Taking each training change chart and text descriptions corresponding to each training change chart as each sample pair, and inputting a preset image description network to obtain predicted text descriptions corresponding to each training change chart; the preset image description network comprises a feature extraction module and a second recurrent neural network module;

2. The training method of claim 1, wherein the step of encoding each text description using the text encoding network to obtain each text feature encoding comprises:

3. The training method according to claim 1, wherein the step of inputting the random latent codes corresponding to the text feature codes to the fusion module for fusion to obtain the fusion latent codes includes:

4. The training method according to claim 1, wherein the step of inputting a predetermined image description network with the training change charts and the text descriptions corresponding to the training change charts as respective pairs of samples to obtain the predicted text descriptions corresponding to the training change charts comprises:

5. The training method of claim 1, wherein the step of calculating a sum of errors between each of the text descriptions and each of the predicted text descriptions based on a preset loss function comprises:

wherein θ is a model parameter of the text encoding network and the preset image description network, I is the training change chart, y is the text description, θ ^* For the maximum probability that the predicted text description is the text description under the model parameter theta, (y|I; theta) represents the probability that the predicted text description of the training variation graph I output by the image description network to be trained under the model parameter theta is the text description y.
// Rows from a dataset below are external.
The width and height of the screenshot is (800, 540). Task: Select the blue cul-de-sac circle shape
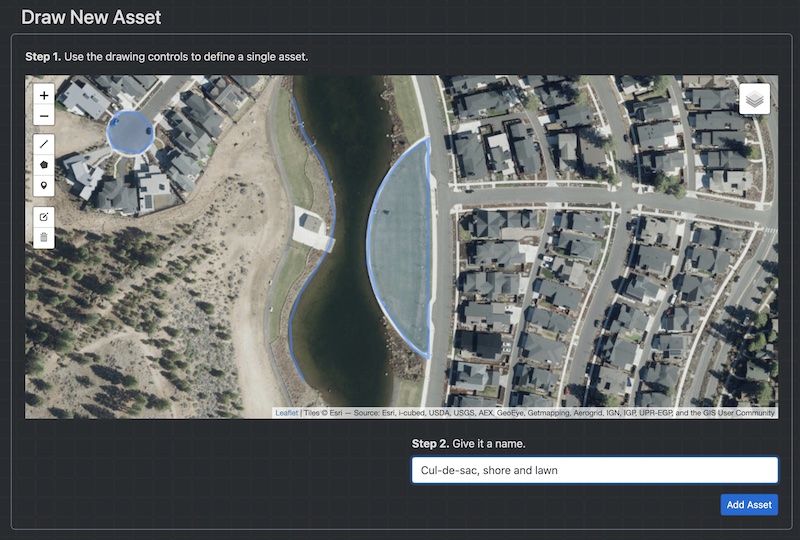[x=130, y=132]
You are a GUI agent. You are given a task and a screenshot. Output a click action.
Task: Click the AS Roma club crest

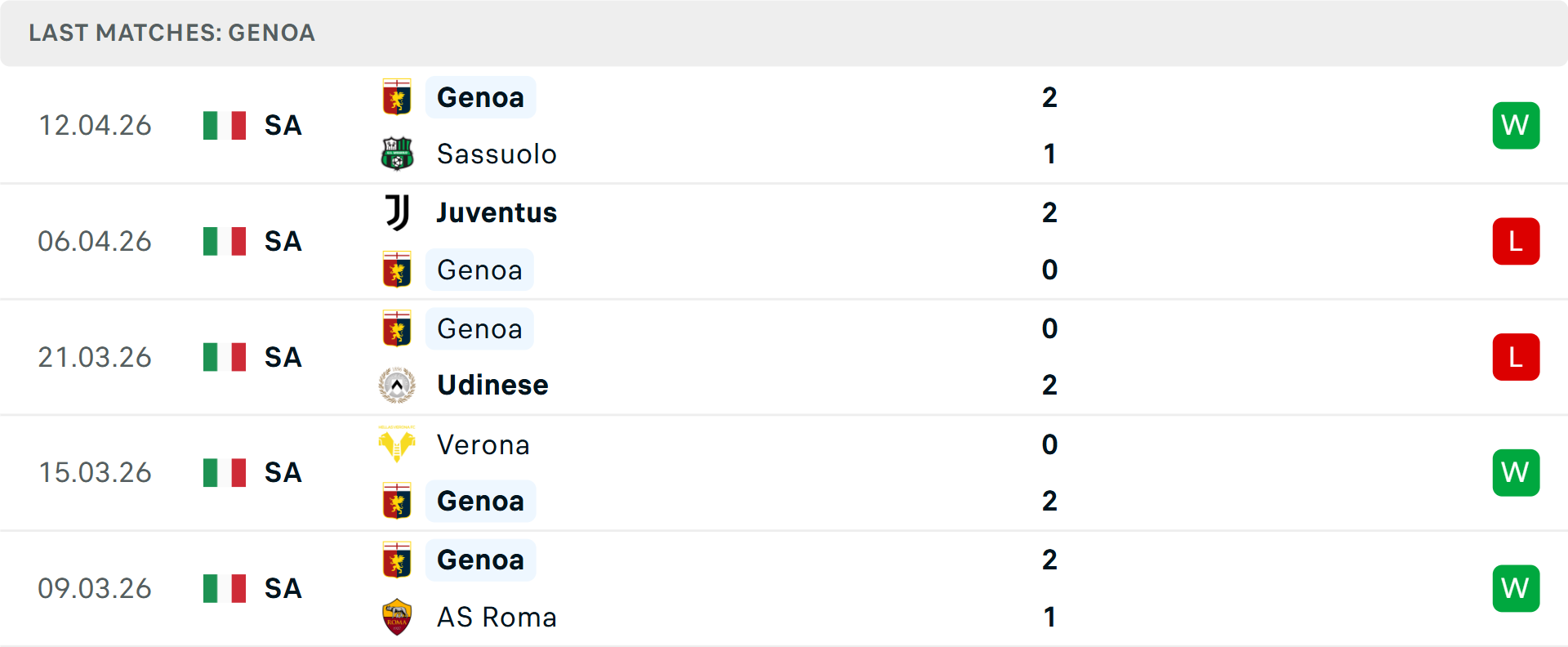point(397,617)
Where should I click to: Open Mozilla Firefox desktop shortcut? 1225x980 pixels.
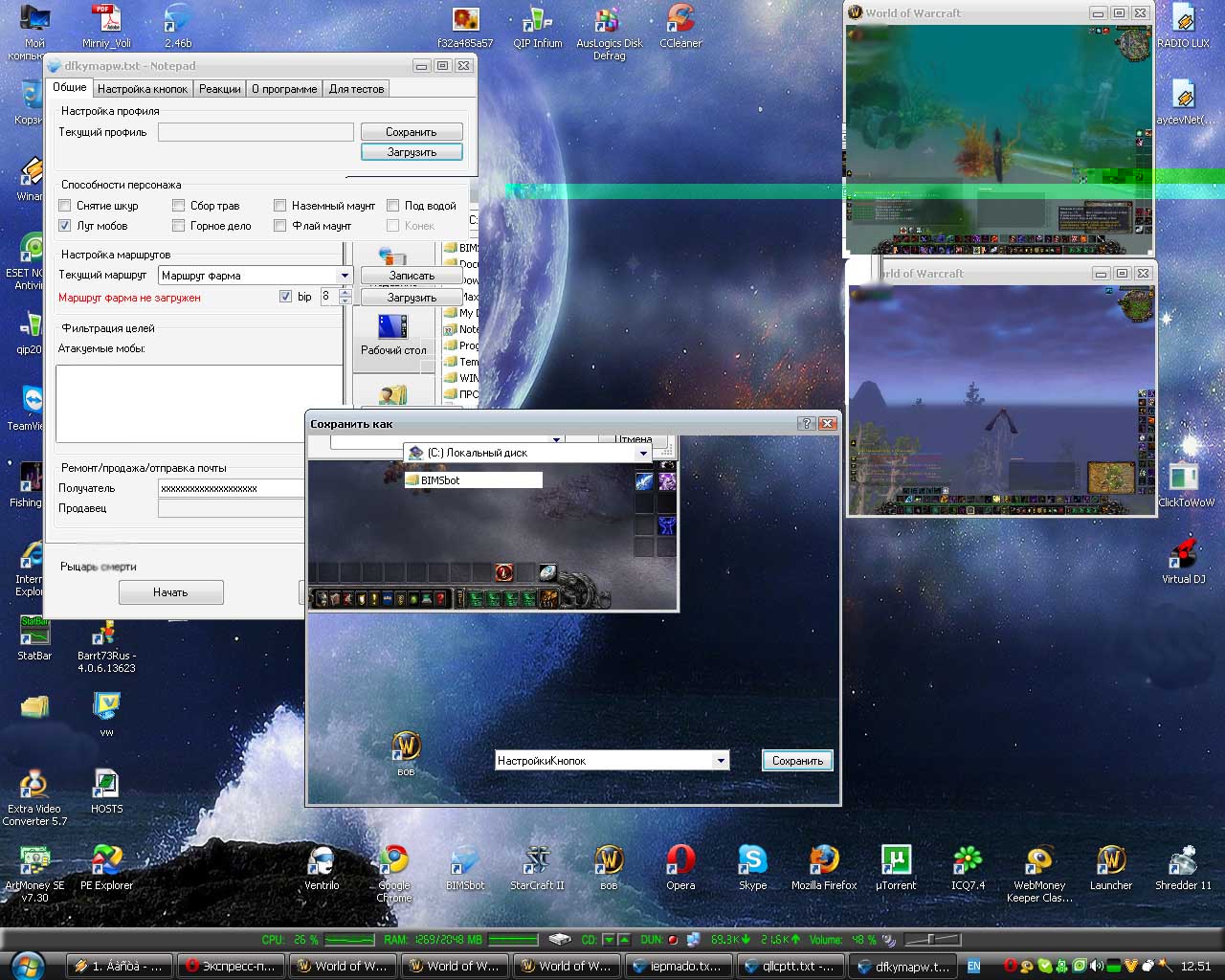pyautogui.click(x=824, y=860)
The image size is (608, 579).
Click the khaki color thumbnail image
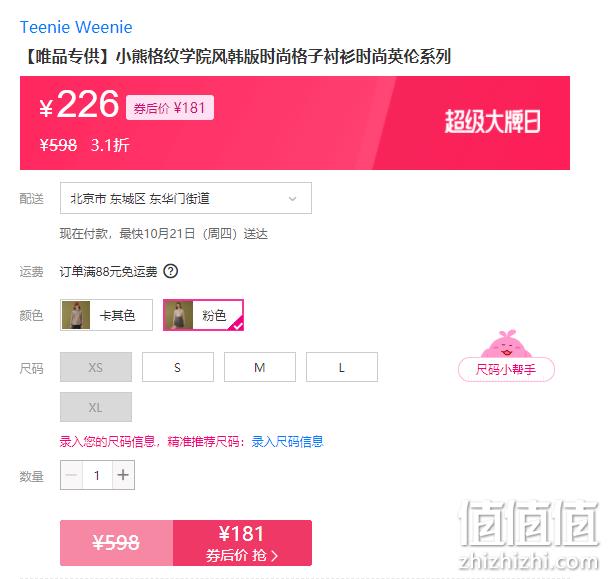click(76, 315)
6. The training method of claim 5, wherein the second recurrent neural network module is a long-term memory neural network,

the step of calculating the log (y|I; θ) includes:

log(y _i |y ₁ ,y ₂ ,......,y _t ；I；θ)＝f(h _t ,c _t )
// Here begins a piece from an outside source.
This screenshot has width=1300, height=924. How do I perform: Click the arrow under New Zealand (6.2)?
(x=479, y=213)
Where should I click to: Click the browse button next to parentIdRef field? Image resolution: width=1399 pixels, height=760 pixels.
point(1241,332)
ht＝LSTM(x _t ,h _t-1 ,m _t-1 )

wherein y is _t For relative to the current word y _t-1 F is an output y _t Non-linearities of probability of (2)Function, c _t Is the visual context vector, h, extracted from the training change diagram at time t _t Is the state of a long-short-term memory neural network layer at the time t, and x is _t For the feature vector, m _t-1 Is a memory cell at time t-1.

7. A method of generating a face change image, comprising:

acquiring test text description and a test latent code, wherein the test latent code is a vector which is generated based on a test face image and is used for reflecting face characteristics of a face in the test face image;

Inputting the test text description and the test latent code into a generated face change image model according to any one of claims 1-6 to encode the test text description through a text encoding model in the generated face change image model to generate a test text feature code, wherein the text encoding network comprises a sequential forgetting encoding module and a first recurrent neural network module; inputting the test text feature codes and the test latent codes into a fusion module in the generated face change image model for fusion so as to output test fusion latent codes; inputting the test fusion latent code into a countermeasure generation network in the generated face change image model, and outputting a test face change image, wherein the faces in the test face change image and the faces in the test face image both reflect the same target face, and the face attribute in the test face change image is matched with the test text description.
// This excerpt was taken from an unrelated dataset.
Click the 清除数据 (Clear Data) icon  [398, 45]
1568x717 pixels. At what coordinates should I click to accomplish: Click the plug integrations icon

8. The method of claim 7, wherein the obtaining a text description comprises:

acquiring voice information;

9. An electronic device, comprising:

at least one processor, and

a memory communicatively coupled to the at least one processor, wherein,

the memory stores instructions executable by the at least one processor to enable the at least one processor to perform the method of any one of claims 1-8.

10. A non-transitory computer-readable storage medium storing computer-executable instructions for causing an electronic device to perform the method of any one of claims 1-8.